Shimano walczy coraz wyraźniej
Shimano coraz mocniej stara się konkurować z jedenastobiegowymi napędami SRAMA, tym razem wprowadzając parę nowinek do swoich już istniejących grup XT i XTR. Pierwszą nowością jest kaseta XT o sporej rozpiętości 11-46T, która ma odpowiadać potrzebom zawodników enduro. Jej masa ma wynieść 450 g, a sama kaseta będzie kompatybilna zarówno z napędami XT jak i XTR. Warto zauważyć, że Shimano powoli dogania SRAMa oferując w tym przypadku zakres 418% (10-42 ma 420%). Wraz z nową kasetą, na korbach japońskiego producenta wreszcie znajdziemy specjalnie wyprofilowane zęby, które mają zapobiegać spadaniu łańcucha. Nowy system nazywa się DCE (Dynamic Chain Engagement) i będzie stosowany w dwóch nowych zębatkach CRM91 i CRM81. Pierwsza z nich posiada aluminiowe koronki dla zmniejszenia masy, natomiast w drugiej zostały one wyprodukowane ze stali z myślą o zwiększeniu wytrzymałości. Trzecią, dla niektórych najważniejszą informacją jest, uwaga... spinka do łańcucha! Jak na razie kompatybilna jedynie z łańcuchami 11 – rzędowymi, jednak niesie to nadzieję, że Shimano w końcu przejrzało na oczy i obsługa napędu nie będzie już taka straszna.

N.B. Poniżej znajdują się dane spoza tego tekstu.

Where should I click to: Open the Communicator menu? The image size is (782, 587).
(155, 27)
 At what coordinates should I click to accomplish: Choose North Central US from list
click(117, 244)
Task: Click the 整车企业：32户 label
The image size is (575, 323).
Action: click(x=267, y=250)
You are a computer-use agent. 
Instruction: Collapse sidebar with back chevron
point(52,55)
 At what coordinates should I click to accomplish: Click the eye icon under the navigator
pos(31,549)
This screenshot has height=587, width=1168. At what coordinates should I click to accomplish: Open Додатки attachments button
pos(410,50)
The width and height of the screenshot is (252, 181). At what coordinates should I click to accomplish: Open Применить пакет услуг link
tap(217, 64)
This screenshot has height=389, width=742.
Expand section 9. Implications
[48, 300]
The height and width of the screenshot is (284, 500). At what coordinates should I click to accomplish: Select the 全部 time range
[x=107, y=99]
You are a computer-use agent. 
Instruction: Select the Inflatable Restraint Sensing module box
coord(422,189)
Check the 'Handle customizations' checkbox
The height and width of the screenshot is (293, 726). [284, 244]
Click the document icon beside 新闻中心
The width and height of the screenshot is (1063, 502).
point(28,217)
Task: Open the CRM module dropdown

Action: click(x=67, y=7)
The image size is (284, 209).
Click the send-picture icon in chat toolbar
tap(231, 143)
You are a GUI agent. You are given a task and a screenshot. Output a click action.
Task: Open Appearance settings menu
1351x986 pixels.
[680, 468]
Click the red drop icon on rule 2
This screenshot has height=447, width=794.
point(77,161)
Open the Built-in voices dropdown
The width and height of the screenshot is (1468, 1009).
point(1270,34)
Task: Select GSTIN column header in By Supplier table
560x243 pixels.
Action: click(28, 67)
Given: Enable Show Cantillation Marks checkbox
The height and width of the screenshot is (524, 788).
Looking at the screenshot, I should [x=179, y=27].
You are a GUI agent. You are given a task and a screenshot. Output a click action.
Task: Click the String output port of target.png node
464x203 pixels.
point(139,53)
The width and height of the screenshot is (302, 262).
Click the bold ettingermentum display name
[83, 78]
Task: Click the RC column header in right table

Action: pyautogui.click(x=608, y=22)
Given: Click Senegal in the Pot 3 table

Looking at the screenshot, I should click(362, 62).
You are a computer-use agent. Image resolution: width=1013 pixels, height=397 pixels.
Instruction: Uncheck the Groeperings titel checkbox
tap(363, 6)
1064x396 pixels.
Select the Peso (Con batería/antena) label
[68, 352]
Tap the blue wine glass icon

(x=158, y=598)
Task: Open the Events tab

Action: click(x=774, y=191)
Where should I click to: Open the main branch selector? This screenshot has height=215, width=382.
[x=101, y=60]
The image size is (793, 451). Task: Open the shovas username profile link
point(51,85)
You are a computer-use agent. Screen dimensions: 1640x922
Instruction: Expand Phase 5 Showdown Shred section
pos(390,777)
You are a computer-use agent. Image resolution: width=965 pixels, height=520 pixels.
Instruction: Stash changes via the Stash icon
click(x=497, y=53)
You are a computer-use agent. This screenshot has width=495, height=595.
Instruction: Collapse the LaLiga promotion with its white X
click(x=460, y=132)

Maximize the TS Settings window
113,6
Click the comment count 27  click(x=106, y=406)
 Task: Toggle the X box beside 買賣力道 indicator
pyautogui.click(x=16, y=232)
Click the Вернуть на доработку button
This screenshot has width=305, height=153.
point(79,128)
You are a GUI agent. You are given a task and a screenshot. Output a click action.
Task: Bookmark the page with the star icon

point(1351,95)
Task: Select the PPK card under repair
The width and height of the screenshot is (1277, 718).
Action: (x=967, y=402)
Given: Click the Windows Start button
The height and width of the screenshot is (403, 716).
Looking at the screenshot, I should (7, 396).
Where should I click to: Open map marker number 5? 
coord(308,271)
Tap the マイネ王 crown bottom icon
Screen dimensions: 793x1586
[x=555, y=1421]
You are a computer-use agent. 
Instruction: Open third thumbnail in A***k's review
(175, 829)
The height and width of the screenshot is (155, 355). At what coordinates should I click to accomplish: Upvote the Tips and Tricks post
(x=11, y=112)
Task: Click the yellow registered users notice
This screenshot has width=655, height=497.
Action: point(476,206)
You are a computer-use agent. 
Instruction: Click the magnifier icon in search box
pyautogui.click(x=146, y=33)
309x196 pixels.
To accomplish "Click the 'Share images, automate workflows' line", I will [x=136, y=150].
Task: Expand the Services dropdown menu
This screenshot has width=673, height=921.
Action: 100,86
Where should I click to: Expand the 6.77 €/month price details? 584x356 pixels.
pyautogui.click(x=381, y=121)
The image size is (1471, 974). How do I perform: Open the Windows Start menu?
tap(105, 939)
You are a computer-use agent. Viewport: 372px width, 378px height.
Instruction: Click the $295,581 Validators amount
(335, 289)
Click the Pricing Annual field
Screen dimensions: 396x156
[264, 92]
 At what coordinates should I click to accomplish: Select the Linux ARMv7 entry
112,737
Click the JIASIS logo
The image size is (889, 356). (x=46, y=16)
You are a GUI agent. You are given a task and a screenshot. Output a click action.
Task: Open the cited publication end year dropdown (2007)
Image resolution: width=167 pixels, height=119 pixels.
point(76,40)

W napędach niższych grup dodano bardziej miękkie zestawy koronek w korbach 3x10 i 2x11 z myślą o rowerzystach jeżdżących w stromych terenach. W korbie FC-MT700 znajdziemy przełożenia 34/24t, natomiast w FC-MT500 40/30/22t.
Odświeżono także linię hydraulicznych hamulców z najniższej półki, prezentując modele M365 i M315. Różnica pomiędzy nimi jest taka, że M365 będzie miało aluminiowa klamkę.
Cennik nowych rozwiązań nie jest jeszcze znany.